Starts With A Bang podcast #104 – The magnetized galactic center
- The galactic center is home to a great collection of astronomical riches, from a supermassive black hole and enormous numbers of stars to gas, dust, and intricate magnetic fields.
- These features all interact, leading to a wealth of emissions across the electromagnetic spectrum, but which can be uniquely observed with long-wavelength radiation, from the far-infrared to the radio.
- With our best terrestrial far-IR observatory, SOFIA, having been canceled just a few months ago, the FIREPLACE survey marks one of the last great projects it undertook. Here’s the inside scoop from one of its leaders.
Have you ever wondered what the full story with the galactic center is? Sure, we have stars, gas, and an all-important supermassive black hole, but for hundreds of light-years around the center, there’s a remarkable story going on that’s traced out in a variety of elements at a whole slew of different temperatures. Imprinted in that material is a remarkable set of features that reveals the magnetic fields generated in our galaxy’s core, with some of them spanning much greater distances than have ever been seen elsewhere.
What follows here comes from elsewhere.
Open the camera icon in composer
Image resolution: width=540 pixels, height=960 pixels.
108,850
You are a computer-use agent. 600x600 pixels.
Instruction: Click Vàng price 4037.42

It’s a testament to the power of multiwavelength astronomy, and in particular to the long wavelengths like the far-infrared, the microwave, and the radio portions of the spectrum that shows us these features of the Universe that simply can’t be revealed in any other way. To help bring this story to all of you, I’m so pleased to welcome Dr. Natalie Butterfield, a scientist at the National Radio Astronomy Observatory (NRAO), to join us on this episode of the Starts With A Bang podcast.
Natalie is the discoverer of a giant magnetized ring some 30 light-years in diameter located in the galactic center, and is one of the leaders of the FIREPLACE survey: the Far-Infrared Polarimetric Large-Area CMZ Exploration survey that used the (sadly, now-defunct) SOFIA telescope to image the galactic center as never before. Strap in and have a listen, because you just might never think about the core of the Milky Way in the same way again!